Caitlyn Jenner May Inspire Those Transitioning Genders, But Medical Costs Can Be Steep, Experts Say

Full insurance coverage of gender reassignment surgery remains rare.

— -- With Caitlyn Jenner making her high-profile debut on the cover of Vanity Fair on Monday, experts say the newly-minted transgender icon may help shed light on the financial and medical difficulties of transitioning genders.

While Jenner likely has vast financial means to pay for gender reassignment or “gender affirming” surgery, many other people transitioning genders are often without the means to easily pay for the surgeries or hormone treatments that can run in the tens of thousands of dollars, experts say.

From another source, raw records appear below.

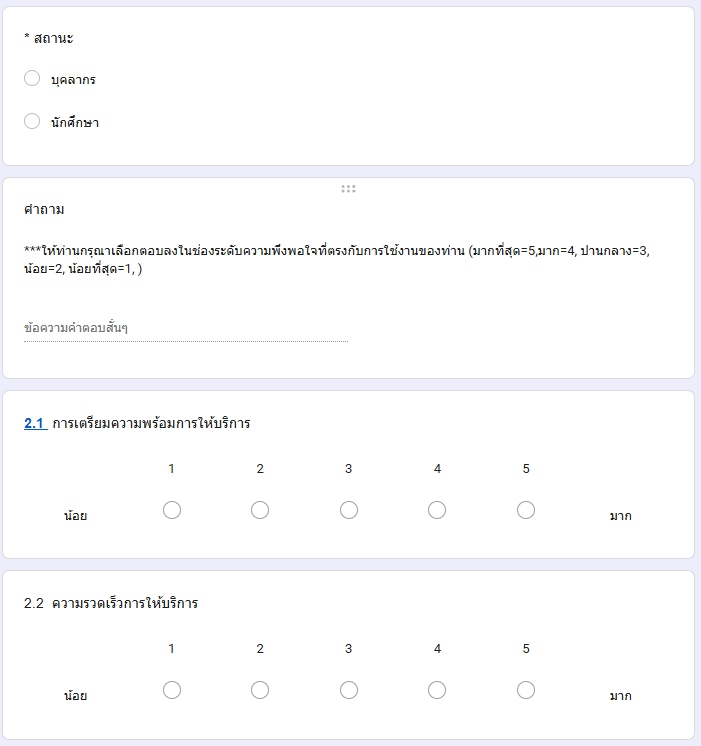The width and height of the screenshot is (701, 746).
Task: Open the 2.1 hyperlink in question title
Action: point(36,423)
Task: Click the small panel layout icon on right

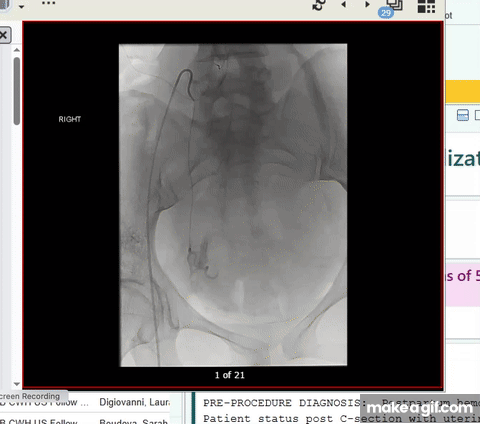Action: click(x=463, y=115)
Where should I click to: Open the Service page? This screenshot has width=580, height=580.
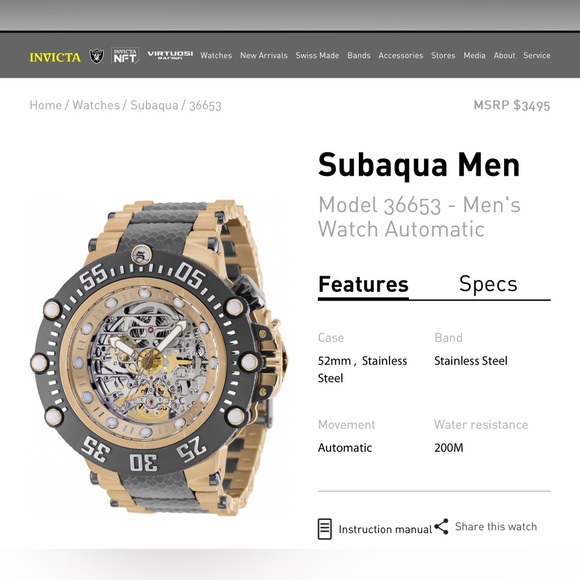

Kylie Aquino, the president of the Jim Collins Foundation, a nonprofit group that grants funds to individuals seeking gender-affirming surgery, said she’s “proud” of Jenner but is concerned that people will not realize how exceptional her story is.

“People who don’t have her notoriety or her financial means ... they have a terrible time of it,” Aquino said. “And they don’t get the exposure that they deserve.”

“The tangible medical needs are truly primary for the transgender community,” said Deaton, who noted it’s important to remember her medical costs related to her transitioning will continue for the rest of her life. “The regular medical need will never go away.”

Aquino said her group is seeing more private employers offer to cover gender reassignment surgery, but for the vast majority of transgender people it remains an out-of-pocket cost.

She said transgender women can face intense discrimination from family, work colleagues and others that make it almost impossible to have the support necessary to successfully transition.

“I call it complete social exile. It’s quite acute and quite pervasive. ... It’s being able to go to the grocery store and not being harassed,” Aquino said. “I think people don’t actually know that. That’s why it’s still very hard.”

After the City and County of San Francisco agreed to cover procedures for gender transitions in 2001, the total costs per claimant averaged approximately $25,542 during the first five years, according to a report issued by the Human Rights Campaign.